PROBLEM STATEMENT: For the entries below, print exactly the lines between the line holding "Task: Show all preferences grid button" and the line holding "Click the ACME logo", inclusive, and nothing else.

↓

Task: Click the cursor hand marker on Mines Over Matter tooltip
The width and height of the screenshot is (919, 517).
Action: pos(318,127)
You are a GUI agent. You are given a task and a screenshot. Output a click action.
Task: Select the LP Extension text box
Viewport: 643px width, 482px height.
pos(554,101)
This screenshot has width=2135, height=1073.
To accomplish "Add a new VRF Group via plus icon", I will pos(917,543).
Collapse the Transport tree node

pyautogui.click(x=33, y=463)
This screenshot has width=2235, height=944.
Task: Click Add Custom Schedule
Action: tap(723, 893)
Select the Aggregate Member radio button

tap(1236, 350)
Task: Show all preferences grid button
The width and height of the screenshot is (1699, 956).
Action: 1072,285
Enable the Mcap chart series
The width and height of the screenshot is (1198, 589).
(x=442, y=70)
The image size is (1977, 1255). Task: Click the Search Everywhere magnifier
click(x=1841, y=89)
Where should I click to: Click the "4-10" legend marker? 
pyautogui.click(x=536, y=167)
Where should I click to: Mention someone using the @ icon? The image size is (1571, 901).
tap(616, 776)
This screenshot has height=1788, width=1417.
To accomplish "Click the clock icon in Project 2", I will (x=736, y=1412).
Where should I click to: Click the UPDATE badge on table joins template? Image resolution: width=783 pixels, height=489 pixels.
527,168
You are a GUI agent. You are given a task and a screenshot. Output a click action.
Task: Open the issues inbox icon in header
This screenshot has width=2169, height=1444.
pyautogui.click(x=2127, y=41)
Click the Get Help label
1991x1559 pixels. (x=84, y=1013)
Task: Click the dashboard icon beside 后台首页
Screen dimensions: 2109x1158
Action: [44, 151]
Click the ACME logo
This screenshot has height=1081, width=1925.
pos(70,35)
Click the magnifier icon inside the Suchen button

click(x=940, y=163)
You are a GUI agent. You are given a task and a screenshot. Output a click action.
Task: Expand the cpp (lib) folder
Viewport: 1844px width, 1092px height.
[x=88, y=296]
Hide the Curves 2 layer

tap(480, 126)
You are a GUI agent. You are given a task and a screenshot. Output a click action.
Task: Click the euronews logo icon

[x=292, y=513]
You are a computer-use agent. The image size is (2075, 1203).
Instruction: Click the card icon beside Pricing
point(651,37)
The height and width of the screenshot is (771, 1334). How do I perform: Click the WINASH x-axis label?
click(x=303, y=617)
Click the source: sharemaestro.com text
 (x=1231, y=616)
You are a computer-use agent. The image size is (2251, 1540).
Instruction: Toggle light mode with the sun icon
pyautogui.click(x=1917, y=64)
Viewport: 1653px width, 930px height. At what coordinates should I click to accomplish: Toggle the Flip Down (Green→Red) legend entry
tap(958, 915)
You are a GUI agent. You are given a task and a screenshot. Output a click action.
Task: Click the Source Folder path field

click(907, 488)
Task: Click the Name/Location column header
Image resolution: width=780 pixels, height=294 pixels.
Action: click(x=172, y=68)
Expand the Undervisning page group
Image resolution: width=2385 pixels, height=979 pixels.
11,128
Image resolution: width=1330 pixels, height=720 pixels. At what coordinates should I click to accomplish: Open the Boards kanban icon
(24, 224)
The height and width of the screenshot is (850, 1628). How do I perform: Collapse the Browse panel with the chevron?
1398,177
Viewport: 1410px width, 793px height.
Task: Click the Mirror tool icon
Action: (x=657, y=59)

↑

ANSWER SECTION:
Task: Show all preferences grid button
The width and height of the screenshot is (1699, 956).
Action: 1072,285
Enable the Mcap chart series
The width and height of the screenshot is (1198, 589).
(x=442, y=70)
The image size is (1977, 1255). Task: Click the Search Everywhere magnifier
click(x=1841, y=89)
Where should I click to: Click the "4-10" legend marker? 
pyautogui.click(x=536, y=167)
Where should I click to: Mention someone using the @ icon? The image size is (1571, 901).
tap(616, 776)
This screenshot has height=1788, width=1417.
To accomplish "Click the clock icon in Project 2", I will (x=736, y=1412).
Where should I click to: Click the UPDATE badge on table joins template? Image resolution: width=783 pixels, height=489 pixels.
527,168
You are a GUI agent. You are given a task and a screenshot. Output a click action.
Task: Open the issues inbox icon in header
This screenshot has width=2169, height=1444.
pyautogui.click(x=2127, y=41)
Click the Get Help label
1991x1559 pixels. (x=84, y=1013)
Task: Click the dashboard icon beside 后台首页
Screen dimensions: 2109x1158
Action: [44, 151]
Click the ACME logo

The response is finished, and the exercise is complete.